In 2000, there were 947 workers who commuted into the municipality and 1,826 workers who commuted away. The municipality is a net exporter of workers, with about 1.9 workers leaving the municipality for every one entering. About 1.4% of the workforce coming into Colombier are coming from outside Switzerland. Of the working population, 17.6% used public transportation to get to work, and 62.2% used a private car.

==Religion==
From the 2000 census, 1,682 or 34.3% were Roman Catholic, while 1,852 or 37.8% belonged to the Swiss Reformed Church. Of the rest of the population, there were 28 members of an Orthodox church (or about 0.57% of the population), there were 6 individuals (or about 0.12% of the population) who belonged to the Christian Catholic Church, and there were 173 individuals (or about 3.53% of the population) who belonged to another Christian church. There were 9 individuals (or about 0.18% of the population) who were Jewish, and 77 (or about 1.57% of the population) who were Islamic.

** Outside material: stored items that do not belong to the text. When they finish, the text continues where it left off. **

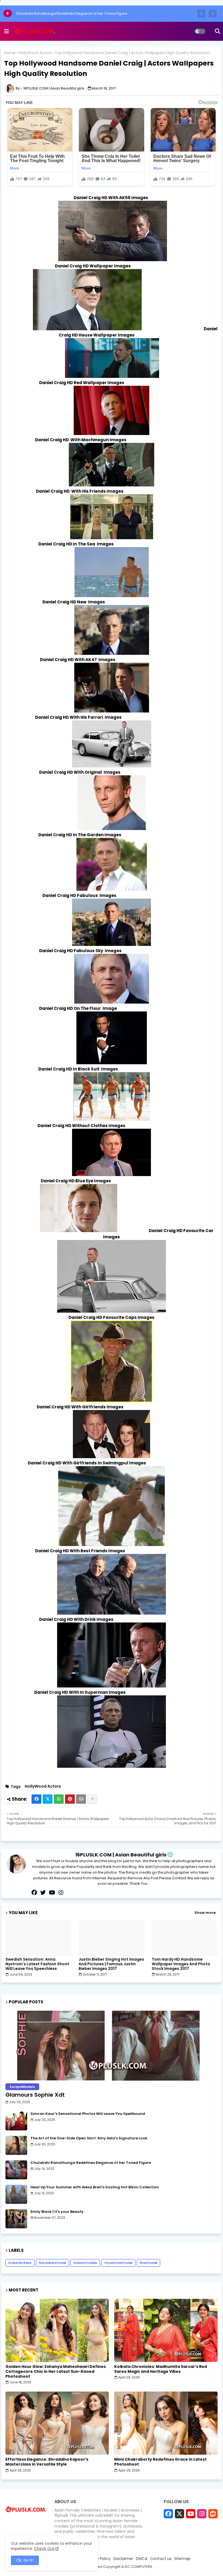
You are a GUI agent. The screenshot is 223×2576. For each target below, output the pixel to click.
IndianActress (20, 2262)
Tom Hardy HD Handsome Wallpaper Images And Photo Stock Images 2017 (181, 1964)
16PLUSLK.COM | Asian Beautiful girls (120, 1854)
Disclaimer (123, 2558)
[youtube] (52, 1892)
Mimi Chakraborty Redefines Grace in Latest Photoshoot (160, 2462)
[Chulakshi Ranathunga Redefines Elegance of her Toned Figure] (16, 2169)
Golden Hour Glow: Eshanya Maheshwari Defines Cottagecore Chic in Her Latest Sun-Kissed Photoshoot (55, 2371)
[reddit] (213, 2513)
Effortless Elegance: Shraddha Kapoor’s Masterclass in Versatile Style (46, 2462)
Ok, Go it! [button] (24, 2560)
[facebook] (34, 1892)
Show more (205, 1912)
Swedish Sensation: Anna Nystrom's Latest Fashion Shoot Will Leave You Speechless (37, 1964)
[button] (201, 14)
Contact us (161, 2558)
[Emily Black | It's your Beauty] (16, 2218)
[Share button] (92, 1799)
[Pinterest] (70, 1799)
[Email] (81, 1799)
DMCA (141, 2558)
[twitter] (43, 1892)
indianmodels (85, 2262)
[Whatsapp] (59, 1799)
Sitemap (182, 2558)
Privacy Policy (98, 2558)
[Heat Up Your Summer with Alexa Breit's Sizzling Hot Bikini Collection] (16, 2194)
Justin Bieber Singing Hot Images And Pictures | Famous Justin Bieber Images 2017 (111, 1964)
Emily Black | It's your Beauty (56, 2211)
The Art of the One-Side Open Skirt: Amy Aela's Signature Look (88, 2138)
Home (10, 52)
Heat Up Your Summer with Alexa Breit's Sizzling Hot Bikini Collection (94, 2187)
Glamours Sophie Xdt (35, 2095)
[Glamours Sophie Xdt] (111, 2046)
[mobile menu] (6, 31)
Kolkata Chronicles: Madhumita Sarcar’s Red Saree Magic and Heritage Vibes (160, 2369)
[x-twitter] (179, 2513)
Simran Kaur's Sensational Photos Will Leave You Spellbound (87, 2113)
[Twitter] (47, 1799)
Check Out (44, 2548)
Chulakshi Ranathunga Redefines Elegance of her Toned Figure (71, 13)
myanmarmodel (118, 2262)
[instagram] (60, 1892)
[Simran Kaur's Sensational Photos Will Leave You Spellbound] (16, 2120)
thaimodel (148, 2262)
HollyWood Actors (35, 52)
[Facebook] (36, 1799)
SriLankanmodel (52, 2262)
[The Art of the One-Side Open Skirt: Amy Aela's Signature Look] (16, 2145)
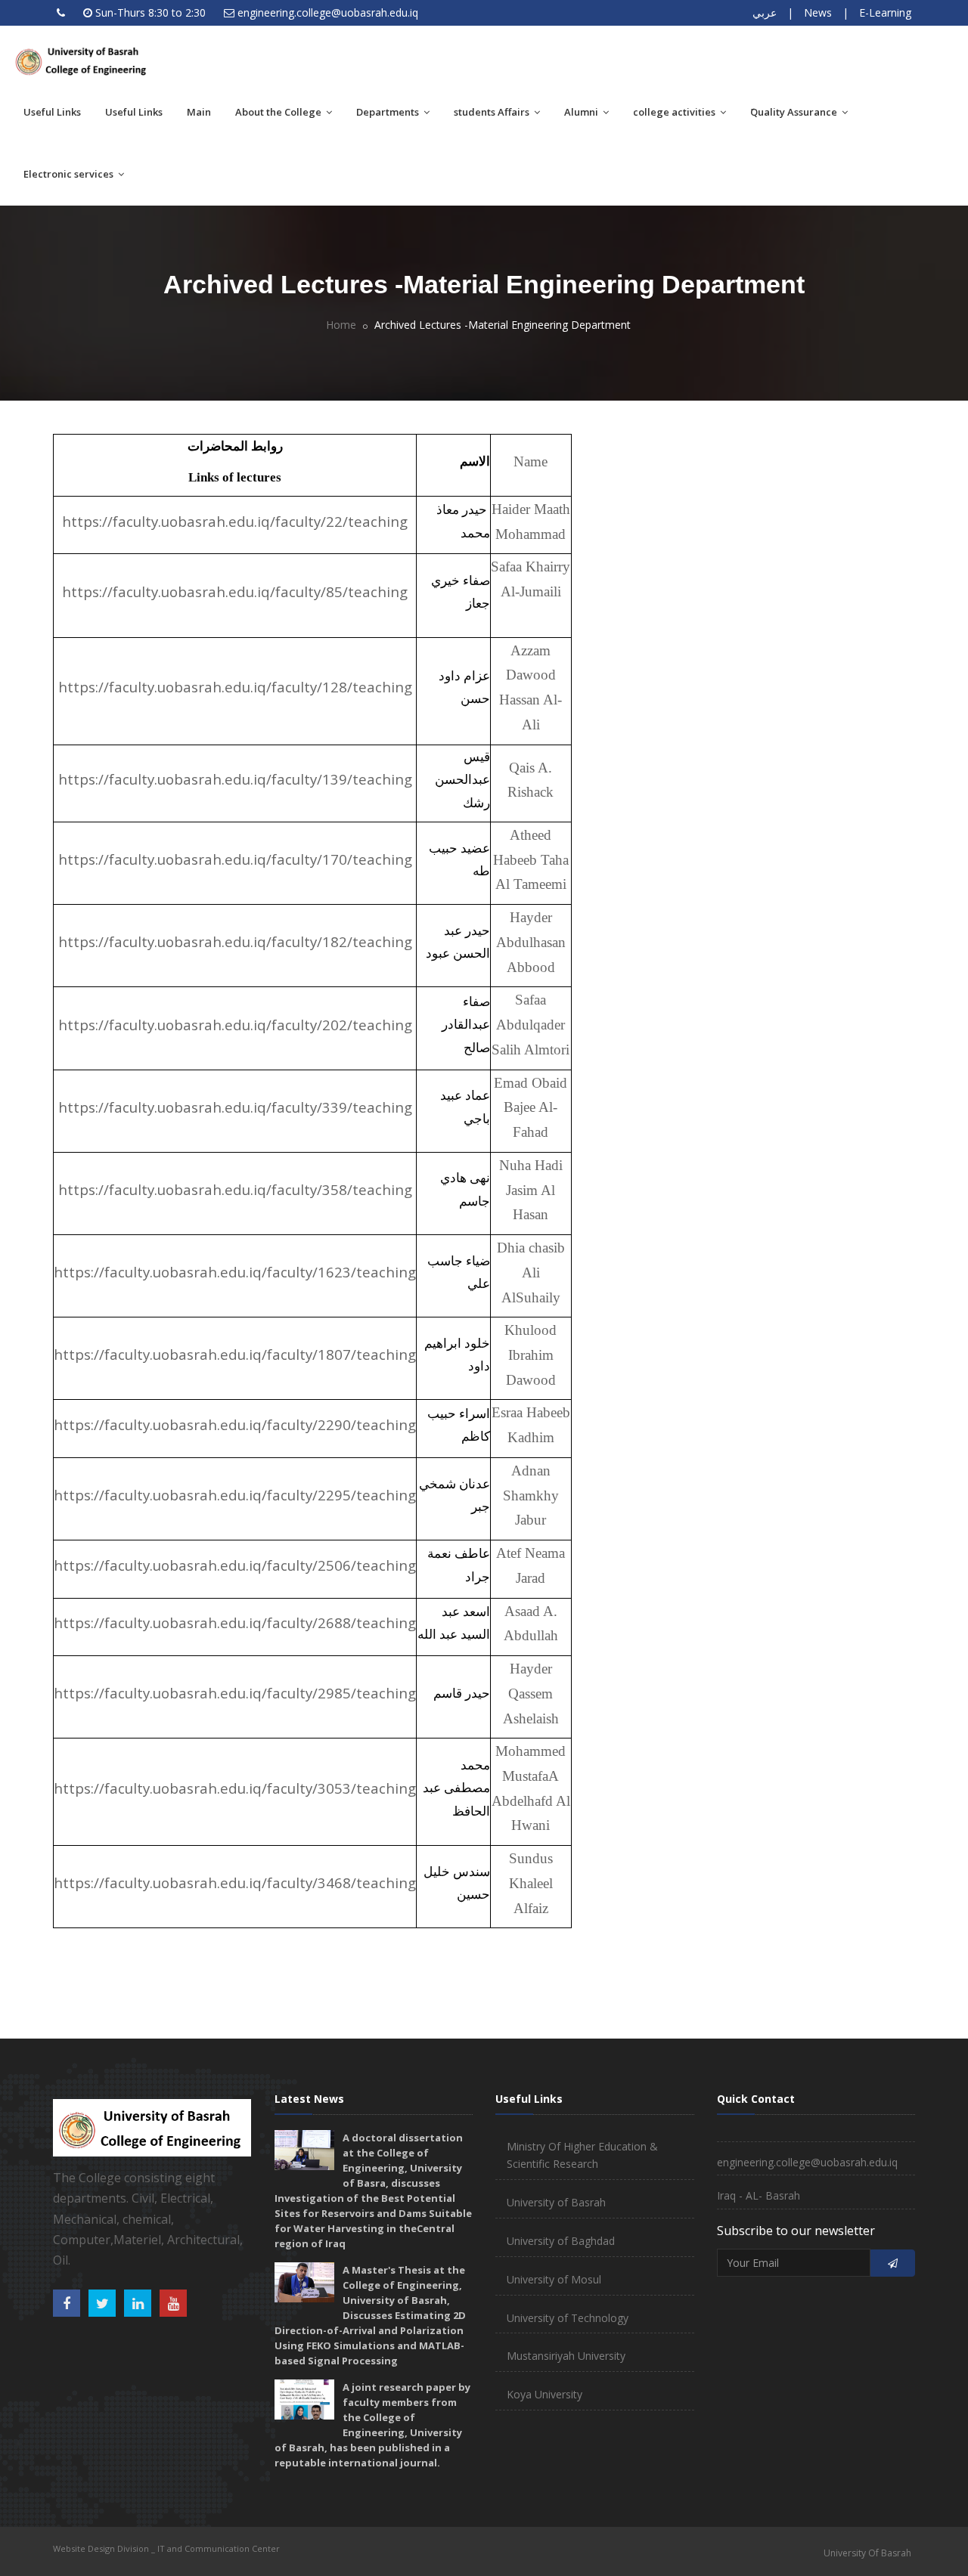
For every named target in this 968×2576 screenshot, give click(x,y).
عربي (764, 12)
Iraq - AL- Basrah (758, 2195)
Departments (388, 112)
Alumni (582, 112)
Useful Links (52, 112)
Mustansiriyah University (566, 2355)
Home (341, 324)
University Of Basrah (867, 2553)
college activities (675, 112)
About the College (279, 112)
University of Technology (567, 2318)
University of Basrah (556, 2202)
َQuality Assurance (794, 112)
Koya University (544, 2394)
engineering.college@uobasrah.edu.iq (327, 12)
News (818, 12)
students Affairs (493, 112)
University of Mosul (554, 2279)
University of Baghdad (561, 2241)
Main (199, 112)
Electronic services (69, 174)
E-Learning (885, 12)
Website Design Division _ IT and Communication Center (166, 2548)
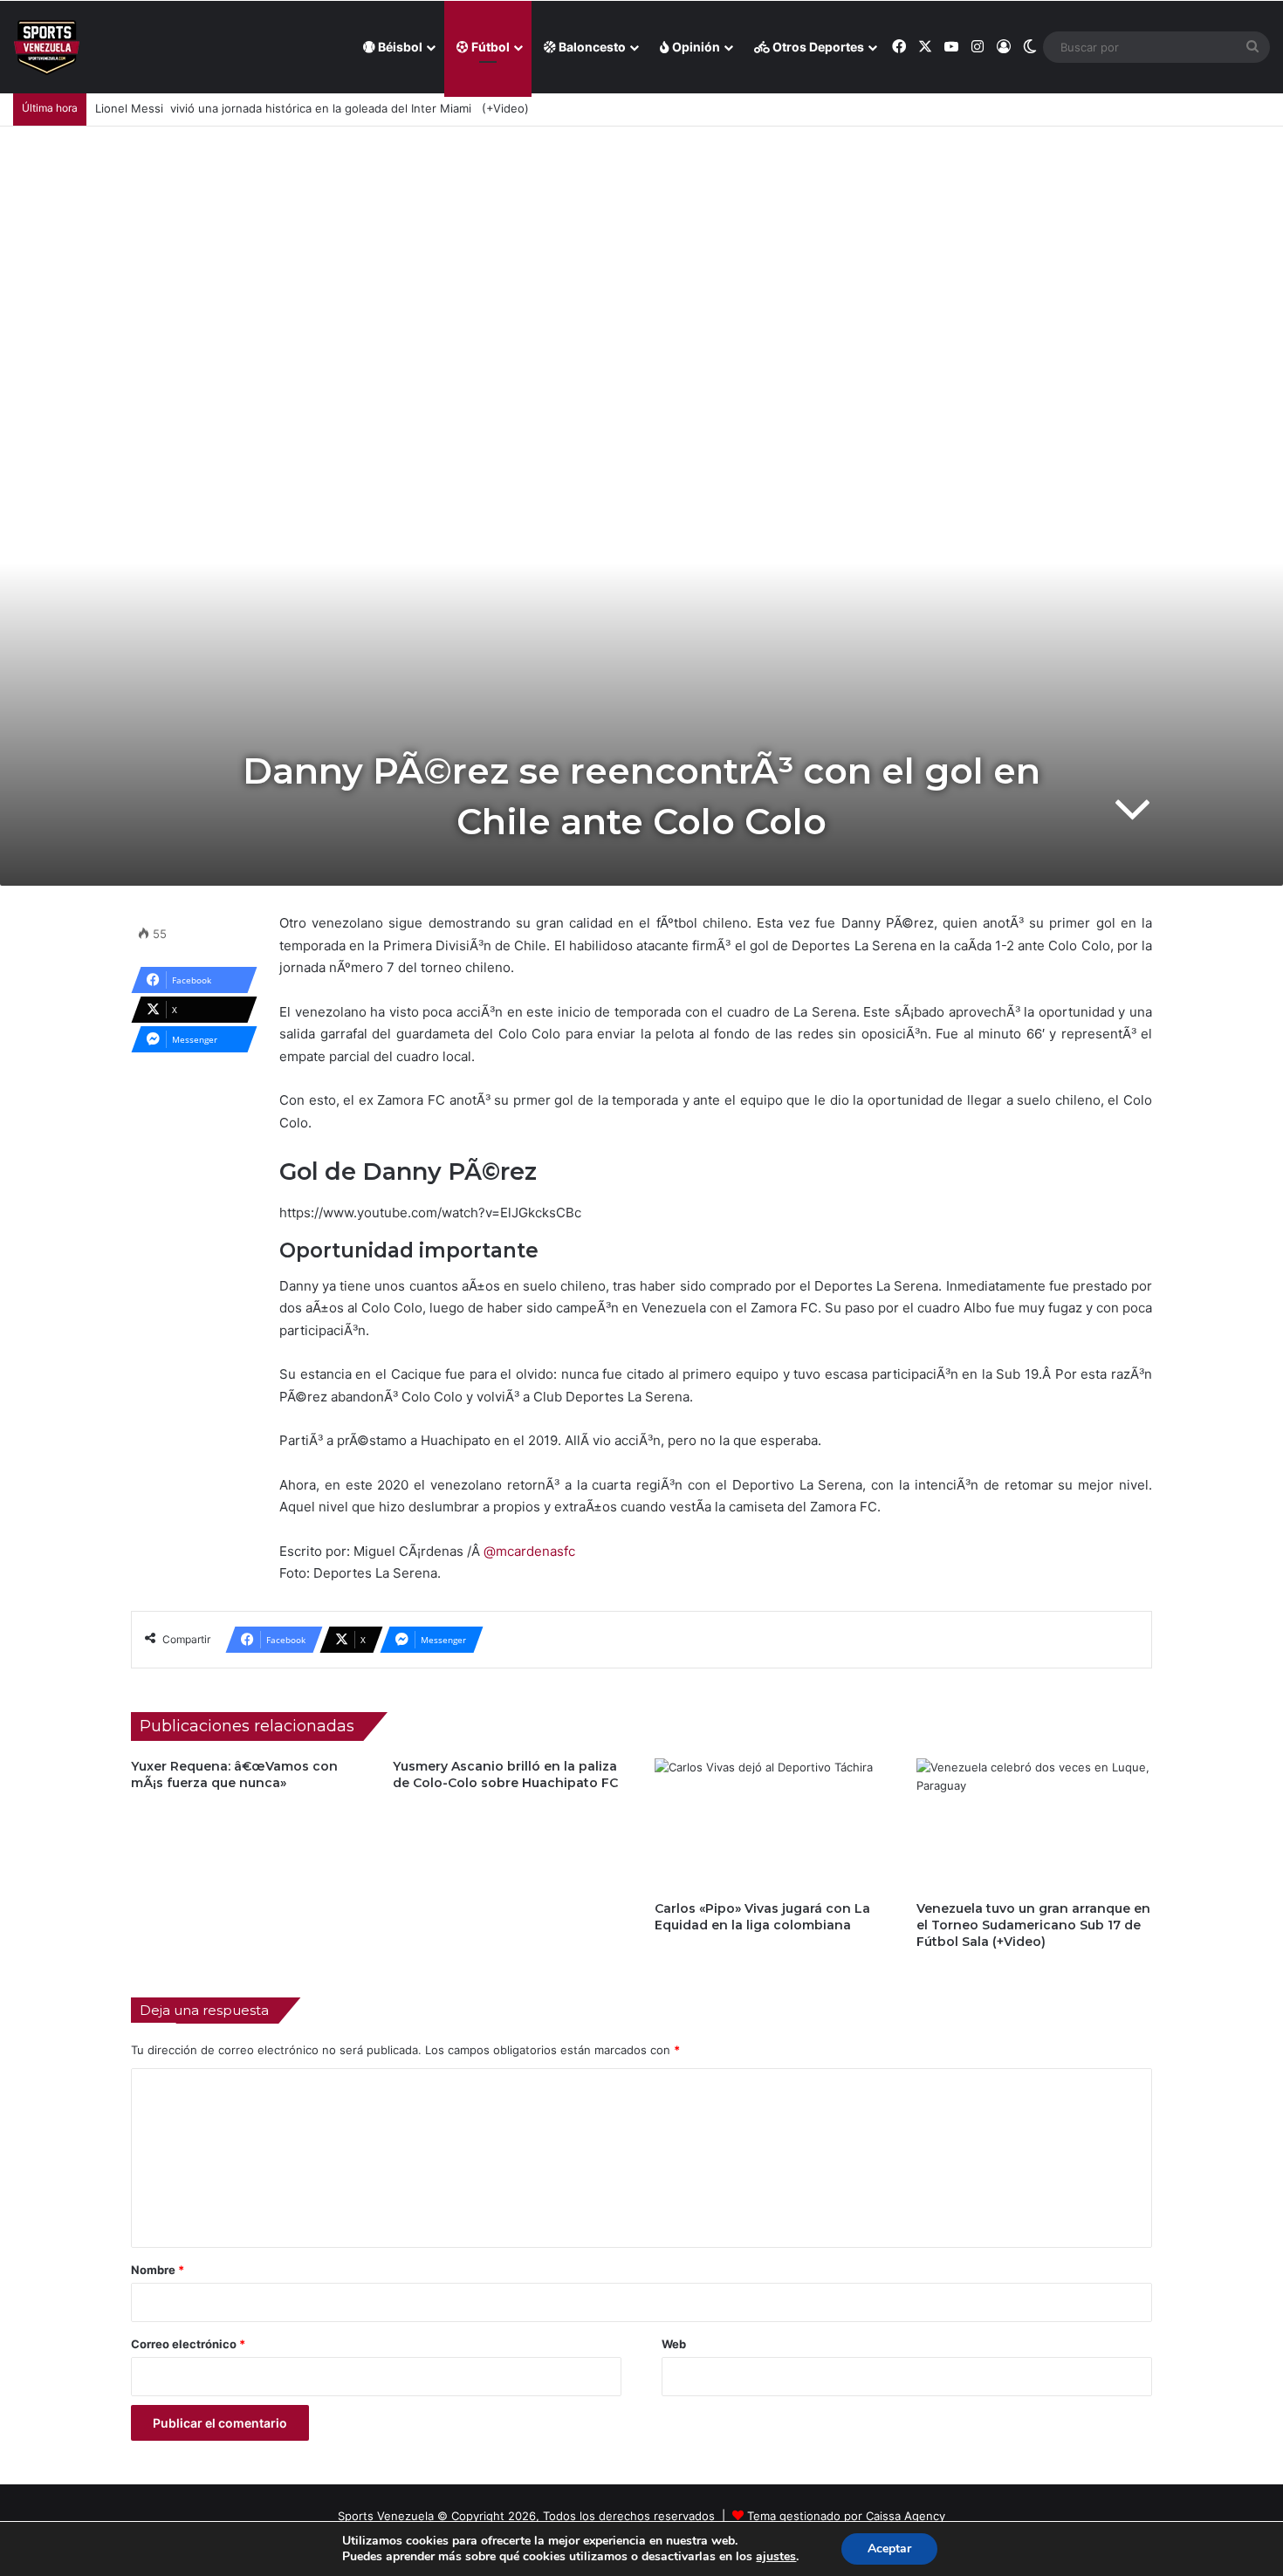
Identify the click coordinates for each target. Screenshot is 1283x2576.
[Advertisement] (641, 257)
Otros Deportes (817, 46)
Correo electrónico (188, 2344)
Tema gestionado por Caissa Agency (846, 2516)
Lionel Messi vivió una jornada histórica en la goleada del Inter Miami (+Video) (312, 108)
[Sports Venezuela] (46, 47)
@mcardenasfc (529, 1551)
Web (674, 2344)
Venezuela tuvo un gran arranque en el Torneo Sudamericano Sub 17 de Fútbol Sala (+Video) (1033, 1925)
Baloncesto (591, 46)
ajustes (776, 2557)
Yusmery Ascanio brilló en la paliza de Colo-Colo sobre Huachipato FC (505, 1774)
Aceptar (889, 2548)
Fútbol (489, 46)
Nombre (157, 2270)
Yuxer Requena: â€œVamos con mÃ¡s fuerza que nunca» (234, 1774)
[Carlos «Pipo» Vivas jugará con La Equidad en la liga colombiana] (772, 1824)
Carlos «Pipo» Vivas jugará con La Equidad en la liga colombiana (762, 1917)
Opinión (694, 46)
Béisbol (398, 46)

There were 3 individuals who were Buddhist, 2 individuals who were Hindu and 8 individuals who belonged to another church. 901 (or about 18.40% of the population) belonged to no church, are agnostic or atheist, and 239 individuals (or about 4.88% of the population) did not answer the question.

==Education==
In Colombier about 1,789 or (36.5%) of the population have completed non-mandatory upper secondary education, and 709 or (14.5%) have completed additional higher education (either university or a Fachhochschule). Of the 709 who completed tertiary schooling, 55.7% were Swiss men, 26.4% were Swiss women, 11.1% were non-Swiss men and 6.8% were non-Swiss women.

In the canton of Neuchâtel most municipalities provide two years of non-mandatory kindergarten, followed by five years of mandatory primary education. The next four years of mandatory secondary education is provided at thirteen larger secondary schools, which many students travel out of their home municipality to attend. During the 2010–11 school year, there were 6 kindergarten classes with a total of 116 students in Colombier. In the same year, there were 16 primary classes with a total of 322 students.

As of 2000, there were 493 students in Colombier who came from another municipality, while 241 residents attended schools outside the municipality.

==Sport==
FC Colombier is the former municipality's football club.